Start of INFORMATION

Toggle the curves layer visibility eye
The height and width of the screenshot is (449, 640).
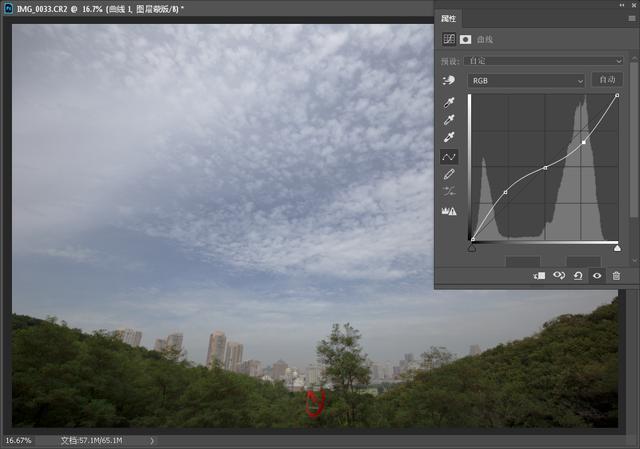(x=597, y=275)
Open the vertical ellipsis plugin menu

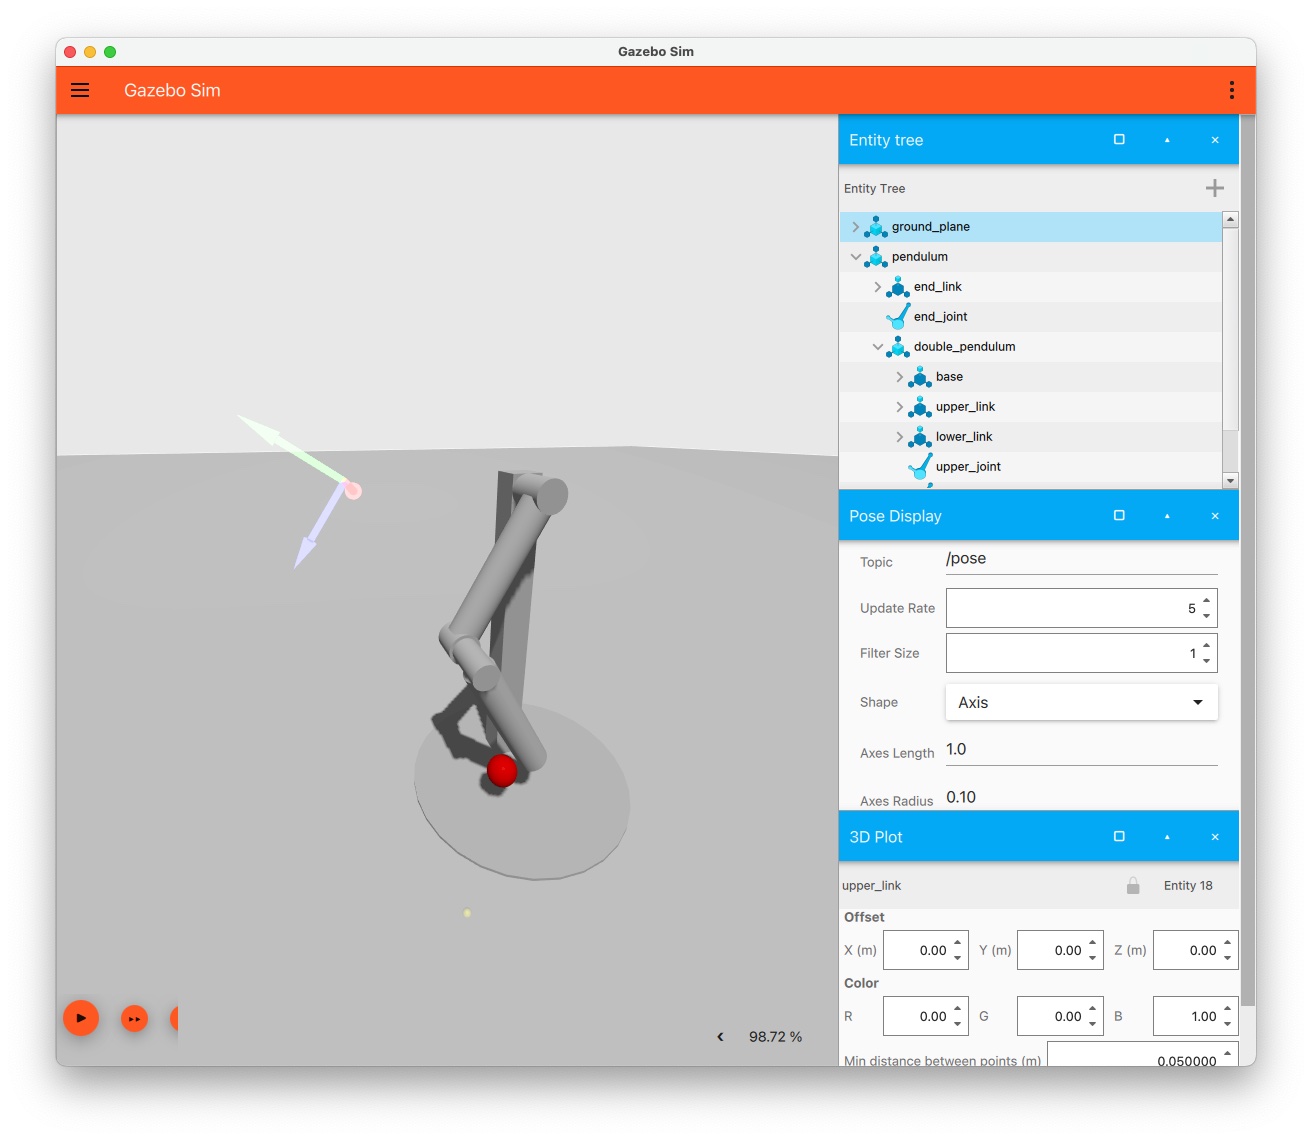pos(1231,90)
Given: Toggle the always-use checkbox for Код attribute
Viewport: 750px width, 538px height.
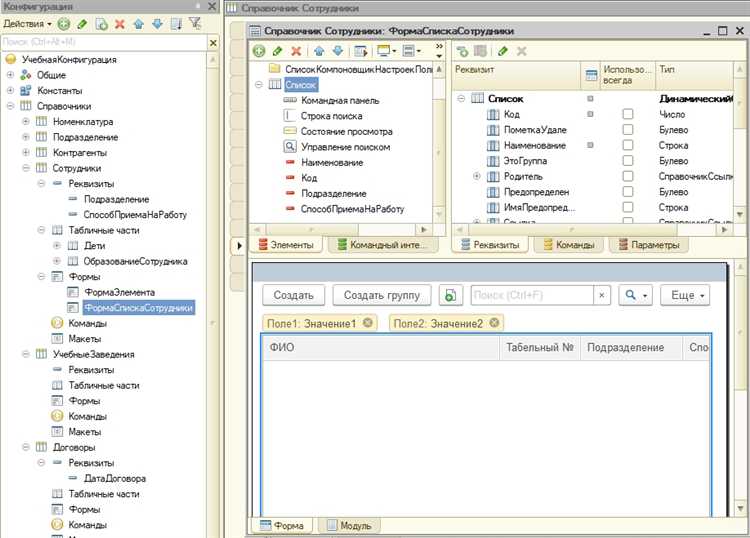Looking at the screenshot, I should (x=627, y=115).
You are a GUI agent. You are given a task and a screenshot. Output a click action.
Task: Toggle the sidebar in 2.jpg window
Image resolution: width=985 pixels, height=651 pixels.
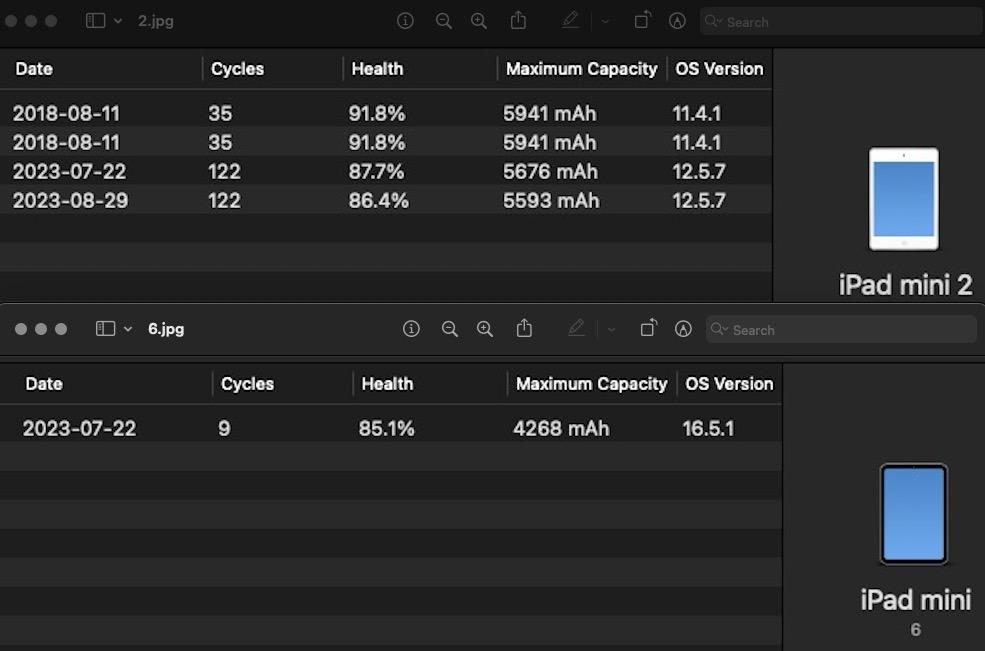pos(96,21)
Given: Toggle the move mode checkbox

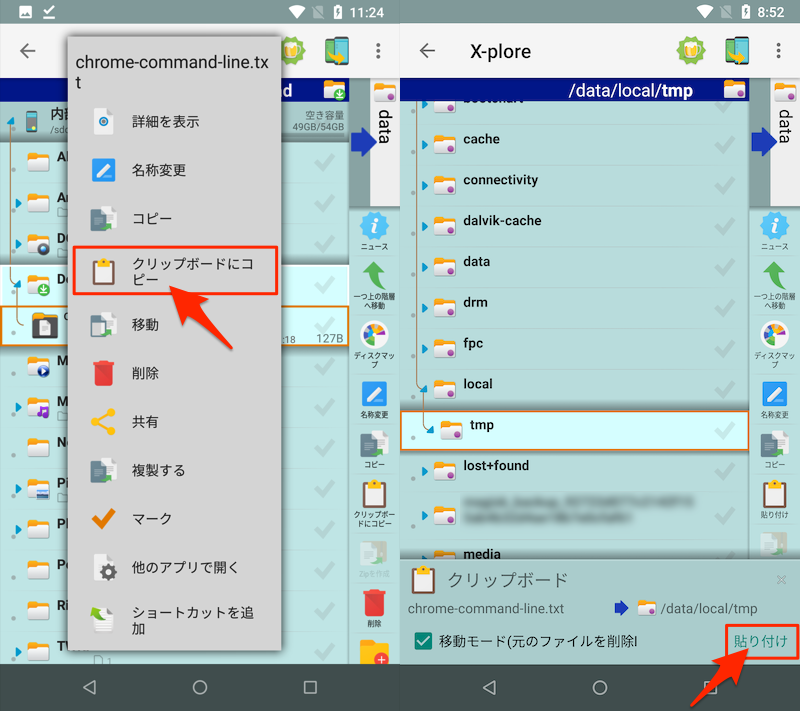Looking at the screenshot, I should point(423,641).
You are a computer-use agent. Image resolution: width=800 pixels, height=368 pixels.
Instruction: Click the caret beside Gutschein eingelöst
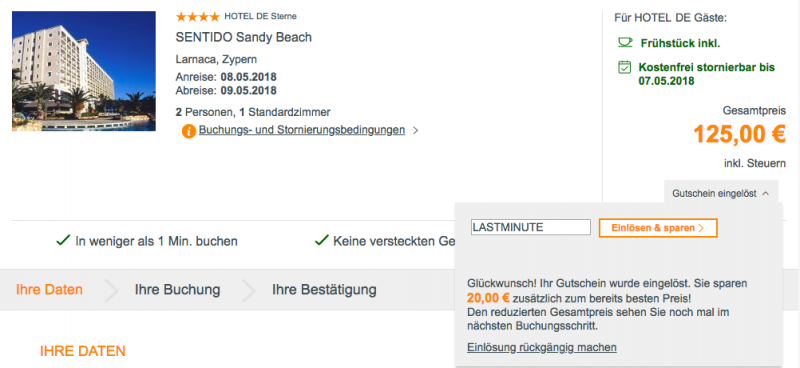[765, 193]
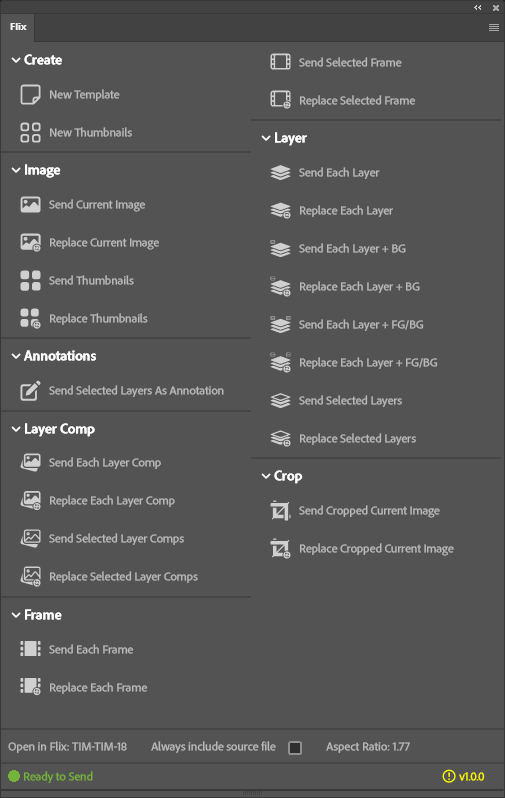Collapse the Layer Comp section chevron
The image size is (505, 798).
[x=16, y=430]
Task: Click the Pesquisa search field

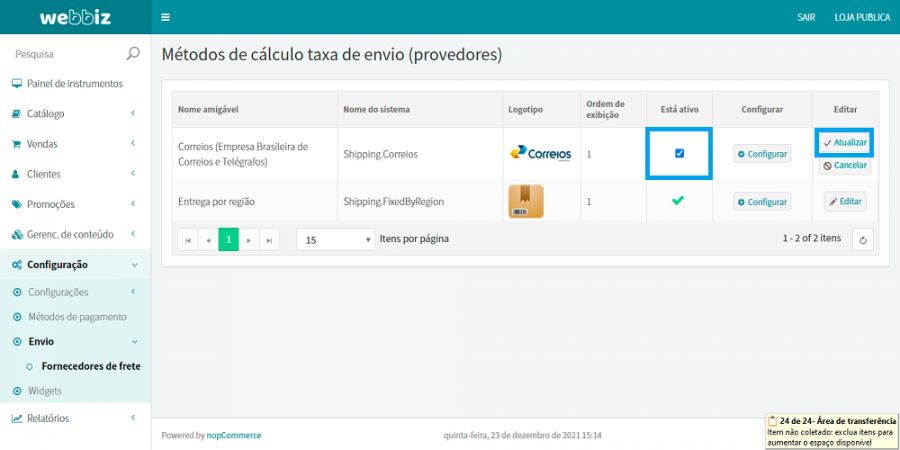Action: (x=65, y=54)
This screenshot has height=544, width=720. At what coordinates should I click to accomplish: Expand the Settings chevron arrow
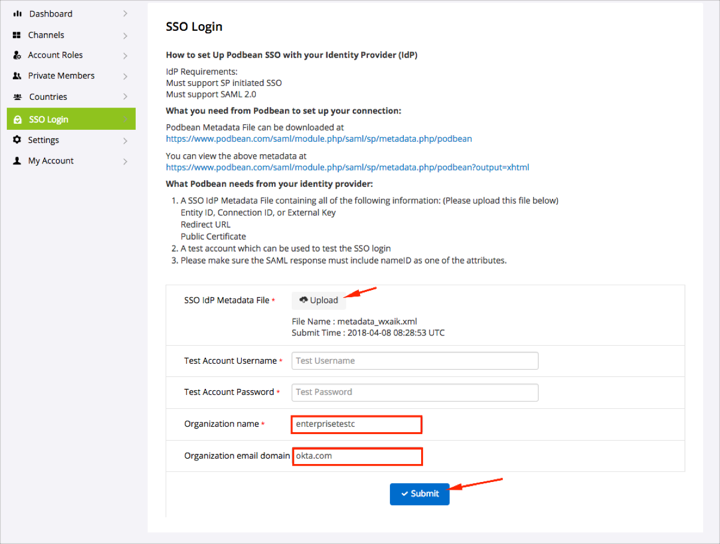(x=125, y=140)
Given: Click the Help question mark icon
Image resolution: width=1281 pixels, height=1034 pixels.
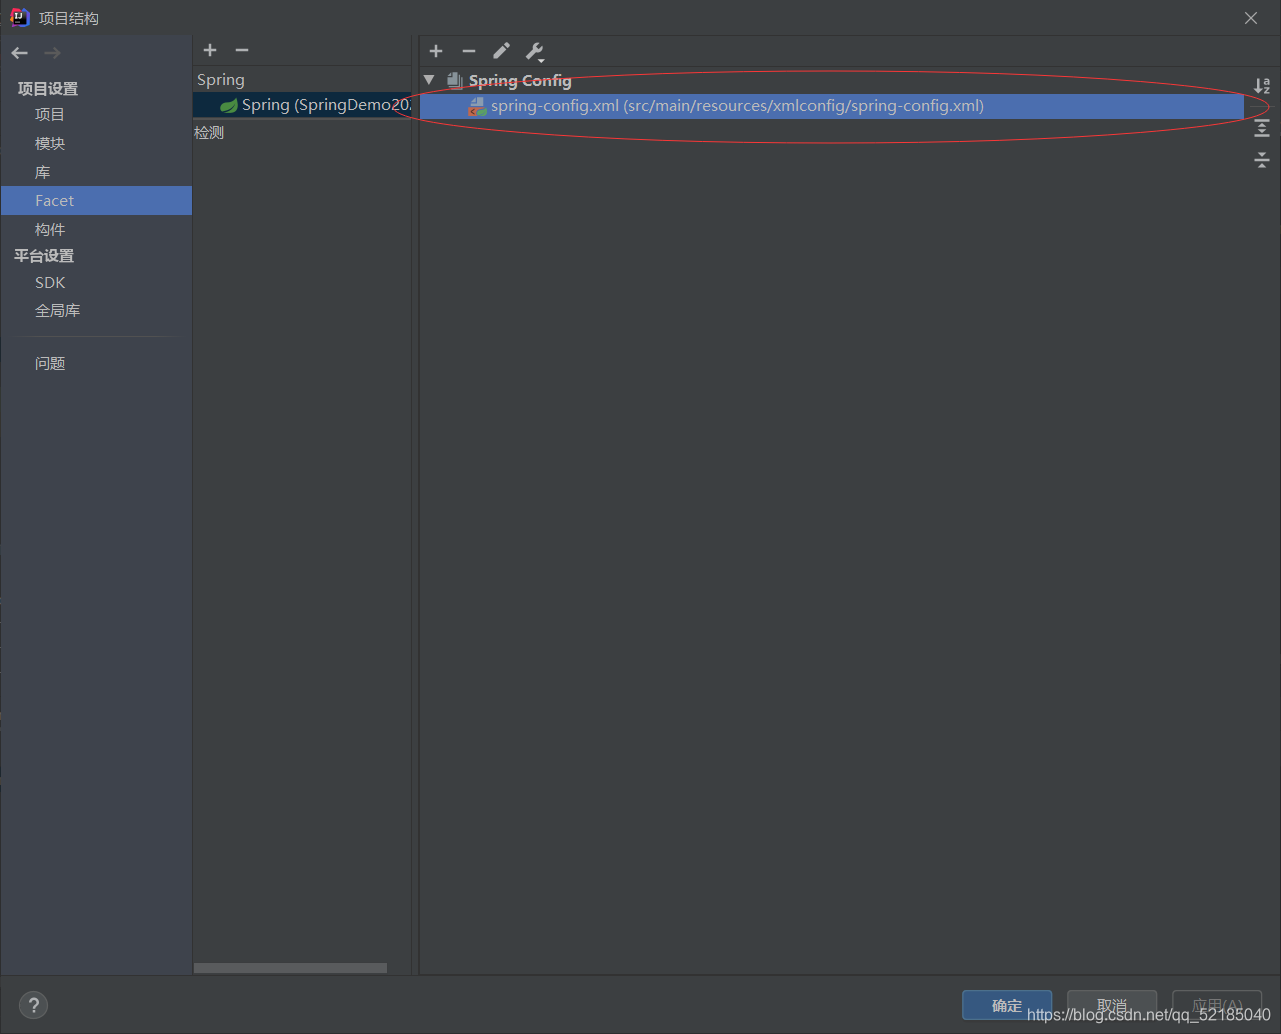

End of INFORMATION

- **DESCRIPTION OF THE TASK**: The pictures stay out; everything else in the records above must be repeated exactly.

- **RESULT OF THIS TASK**:
Toggle the curves layer visibility eye
The height and width of the screenshot is (449, 640).
(x=597, y=275)
Open the vertical ellipsis plugin menu

pos(1231,90)
Given: Toggle the always-use checkbox for Код attribute
Viewport: 750px width, 538px height.
Looking at the screenshot, I should (x=627, y=115).
You are a GUI agent. You are given a task and a screenshot. Output a click action.
Task: Toggle the sidebar in 2.jpg window
Image resolution: width=985 pixels, height=651 pixels.
pos(96,21)
Given: Toggle the move mode checkbox

Looking at the screenshot, I should point(423,641).
You are a computer-use agent. Image resolution: width=800 pixels, height=368 pixels.
Instruction: Click the caret beside Gutschein eingelöst
[765, 193]
Collapse the Layer Comp section chevron
The image size is (505, 798).
[x=16, y=430]
Task: Click the Pesquisa search field

Action: (x=65, y=54)
This screenshot has height=544, width=720. At what coordinates should I click to accomplish: Expand the Settings chevron arrow
(x=125, y=140)
Given: Click the Help question mark icon
Image resolution: width=1281 pixels, height=1034 pixels.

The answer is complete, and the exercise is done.